Siekierski zwrócił przy tym szczególną uwagę na Zielony Ład. – Wysokie wymogi Zielonego Ładu podnoszą koszty, produkcja przestaje się opłacać. W okresie kryzysu rozwiązania muszą być racjonalne. Rolnicy dbają o środowisko i dobrostan zwierząt, ponieważ ma to wpływ na jakość produkcji. Niektóre prace rolnicze wykonuje się w zależności od pogody, nie może więc UE narzucać z góry terminów ich wykonywania – zaznaczył minister.
Handel z Ukrainą. Co dalej?
Handel z Ukrainą, a konkretnie niekontrolowany import tamtejszych produktów, także jest sprawą, która wymaga pilnych działań. Czesław Siekierski, odnosząc się do tej kwestii, zapewnił wszystkich, że embargo na ukraińskie zboże i inne produkty nie zostanie zniesione. – Zgodnie z tym, co zapowiedział premier Donald Tusk – dopóki nie wypracujemy wspólnego stanowiska, które będzie chroniło polskich rolników – embargo na ukraińskie zboże nie zostanie zniesione – podkreślił Czesław Siekierski.
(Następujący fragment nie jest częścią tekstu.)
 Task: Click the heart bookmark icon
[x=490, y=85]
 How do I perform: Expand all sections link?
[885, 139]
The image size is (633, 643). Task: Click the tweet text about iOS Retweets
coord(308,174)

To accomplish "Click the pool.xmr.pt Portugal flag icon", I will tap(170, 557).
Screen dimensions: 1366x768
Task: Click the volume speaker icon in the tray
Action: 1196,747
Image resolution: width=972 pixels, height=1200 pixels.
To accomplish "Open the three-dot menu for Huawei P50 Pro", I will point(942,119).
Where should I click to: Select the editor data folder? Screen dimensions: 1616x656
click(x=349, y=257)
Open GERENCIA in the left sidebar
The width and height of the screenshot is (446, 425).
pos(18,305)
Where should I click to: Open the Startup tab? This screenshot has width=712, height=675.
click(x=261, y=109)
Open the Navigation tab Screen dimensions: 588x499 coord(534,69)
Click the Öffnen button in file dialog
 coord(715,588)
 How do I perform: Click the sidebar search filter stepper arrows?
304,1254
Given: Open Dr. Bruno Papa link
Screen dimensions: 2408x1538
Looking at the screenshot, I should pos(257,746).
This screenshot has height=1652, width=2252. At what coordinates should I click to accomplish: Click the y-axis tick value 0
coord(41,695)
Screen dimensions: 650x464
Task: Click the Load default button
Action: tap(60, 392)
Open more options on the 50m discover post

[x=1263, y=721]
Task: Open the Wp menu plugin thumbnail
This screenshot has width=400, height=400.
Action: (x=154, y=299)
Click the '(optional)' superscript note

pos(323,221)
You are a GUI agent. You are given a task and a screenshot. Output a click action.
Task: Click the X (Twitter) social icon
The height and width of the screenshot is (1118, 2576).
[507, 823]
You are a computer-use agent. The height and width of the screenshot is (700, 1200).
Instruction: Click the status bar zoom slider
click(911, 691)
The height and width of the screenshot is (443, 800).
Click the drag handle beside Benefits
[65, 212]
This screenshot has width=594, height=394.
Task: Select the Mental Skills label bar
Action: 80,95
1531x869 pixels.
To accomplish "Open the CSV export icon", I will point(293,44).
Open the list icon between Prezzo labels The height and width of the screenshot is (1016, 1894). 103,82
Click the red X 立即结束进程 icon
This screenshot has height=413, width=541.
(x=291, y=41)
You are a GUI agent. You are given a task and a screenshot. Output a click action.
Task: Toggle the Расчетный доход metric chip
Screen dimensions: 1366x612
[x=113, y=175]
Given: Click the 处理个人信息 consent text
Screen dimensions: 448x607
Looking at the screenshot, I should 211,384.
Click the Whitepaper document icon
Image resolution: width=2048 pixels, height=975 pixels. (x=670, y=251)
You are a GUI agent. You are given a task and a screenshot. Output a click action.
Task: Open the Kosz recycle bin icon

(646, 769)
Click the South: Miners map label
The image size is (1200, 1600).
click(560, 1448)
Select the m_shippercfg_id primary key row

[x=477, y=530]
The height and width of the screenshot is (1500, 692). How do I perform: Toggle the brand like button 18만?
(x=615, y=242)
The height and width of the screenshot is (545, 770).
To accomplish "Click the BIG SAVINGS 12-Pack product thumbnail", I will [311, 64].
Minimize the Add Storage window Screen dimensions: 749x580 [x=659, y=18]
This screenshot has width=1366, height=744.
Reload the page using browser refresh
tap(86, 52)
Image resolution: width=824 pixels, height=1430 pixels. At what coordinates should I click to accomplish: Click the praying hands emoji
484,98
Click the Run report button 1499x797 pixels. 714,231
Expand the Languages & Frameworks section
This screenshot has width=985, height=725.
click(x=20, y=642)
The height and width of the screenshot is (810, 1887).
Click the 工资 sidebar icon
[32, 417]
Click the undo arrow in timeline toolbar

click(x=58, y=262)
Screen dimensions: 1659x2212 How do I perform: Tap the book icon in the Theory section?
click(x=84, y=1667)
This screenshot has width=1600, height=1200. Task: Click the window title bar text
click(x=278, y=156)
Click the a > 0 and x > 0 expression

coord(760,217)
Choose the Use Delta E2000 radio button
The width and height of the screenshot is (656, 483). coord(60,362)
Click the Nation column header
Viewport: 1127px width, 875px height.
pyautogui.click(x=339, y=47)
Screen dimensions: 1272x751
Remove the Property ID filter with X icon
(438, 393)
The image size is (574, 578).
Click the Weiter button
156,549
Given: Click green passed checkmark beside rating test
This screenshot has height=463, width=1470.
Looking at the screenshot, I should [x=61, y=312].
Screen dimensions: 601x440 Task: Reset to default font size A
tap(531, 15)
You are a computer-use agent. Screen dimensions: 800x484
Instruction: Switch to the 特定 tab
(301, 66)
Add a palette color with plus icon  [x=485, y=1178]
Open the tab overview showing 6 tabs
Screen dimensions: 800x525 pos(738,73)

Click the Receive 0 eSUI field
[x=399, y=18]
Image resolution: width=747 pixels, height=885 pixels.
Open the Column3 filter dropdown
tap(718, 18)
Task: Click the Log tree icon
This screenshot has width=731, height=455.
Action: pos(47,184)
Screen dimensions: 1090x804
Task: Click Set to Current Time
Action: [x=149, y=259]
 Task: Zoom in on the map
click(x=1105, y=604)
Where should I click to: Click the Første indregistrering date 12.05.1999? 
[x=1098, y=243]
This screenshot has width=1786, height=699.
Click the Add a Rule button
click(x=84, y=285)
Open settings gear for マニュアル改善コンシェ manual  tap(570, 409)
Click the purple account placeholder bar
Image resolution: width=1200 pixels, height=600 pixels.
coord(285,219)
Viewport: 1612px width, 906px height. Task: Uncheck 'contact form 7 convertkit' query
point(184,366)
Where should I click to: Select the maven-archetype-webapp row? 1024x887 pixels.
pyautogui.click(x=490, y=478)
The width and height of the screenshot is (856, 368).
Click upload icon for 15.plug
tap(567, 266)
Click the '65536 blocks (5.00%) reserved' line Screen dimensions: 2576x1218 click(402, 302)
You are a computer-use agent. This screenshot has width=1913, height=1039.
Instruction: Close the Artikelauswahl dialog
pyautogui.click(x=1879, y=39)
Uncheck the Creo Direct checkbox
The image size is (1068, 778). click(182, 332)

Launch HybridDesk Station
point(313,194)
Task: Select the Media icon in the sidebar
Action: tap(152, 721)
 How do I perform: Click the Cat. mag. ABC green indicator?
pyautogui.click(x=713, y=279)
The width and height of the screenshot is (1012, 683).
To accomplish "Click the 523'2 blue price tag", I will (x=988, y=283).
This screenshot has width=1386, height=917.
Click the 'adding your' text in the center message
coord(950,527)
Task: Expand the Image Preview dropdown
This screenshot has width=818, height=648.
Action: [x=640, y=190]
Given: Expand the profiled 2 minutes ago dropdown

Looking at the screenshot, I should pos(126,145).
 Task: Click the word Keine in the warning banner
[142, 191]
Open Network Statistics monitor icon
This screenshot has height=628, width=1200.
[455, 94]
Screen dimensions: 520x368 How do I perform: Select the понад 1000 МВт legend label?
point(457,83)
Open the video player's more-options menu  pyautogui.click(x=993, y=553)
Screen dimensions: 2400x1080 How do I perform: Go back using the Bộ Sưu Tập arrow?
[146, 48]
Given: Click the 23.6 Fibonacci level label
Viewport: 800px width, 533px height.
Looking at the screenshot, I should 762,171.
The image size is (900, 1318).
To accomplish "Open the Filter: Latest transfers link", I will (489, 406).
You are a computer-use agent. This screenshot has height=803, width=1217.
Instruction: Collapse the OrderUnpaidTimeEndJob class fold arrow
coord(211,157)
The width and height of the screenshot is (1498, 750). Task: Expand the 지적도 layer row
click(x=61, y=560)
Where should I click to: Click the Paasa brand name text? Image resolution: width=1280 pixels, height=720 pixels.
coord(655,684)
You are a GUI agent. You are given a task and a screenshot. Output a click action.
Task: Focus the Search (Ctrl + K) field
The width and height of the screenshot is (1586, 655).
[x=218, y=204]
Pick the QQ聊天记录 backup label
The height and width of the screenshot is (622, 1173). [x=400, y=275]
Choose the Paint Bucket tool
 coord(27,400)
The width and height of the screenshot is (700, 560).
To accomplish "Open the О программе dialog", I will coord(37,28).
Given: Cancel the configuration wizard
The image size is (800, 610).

– Rozmowy dotyczą również innych produktów rolniczych, jak cukier czy owoce. Liberalizacja zasad handlu spowodowała, że Ukraina gospodarczo znalazła się w Europie, choć ich produkcja nie spełnia europejskich wymogów. Trzeba to uregulować – dodał.
Warto przy tym zaznaczyć, że już w tym tygodniu może zapaść decyzja KE tycząca się przedłużenia zasad liberalizacji handlu z Ukrainą. Obietnica Czesława Siekierskiego odnośnie embarga na ukraińskie zboże ma więc duże znaczenie dla polskich rolników.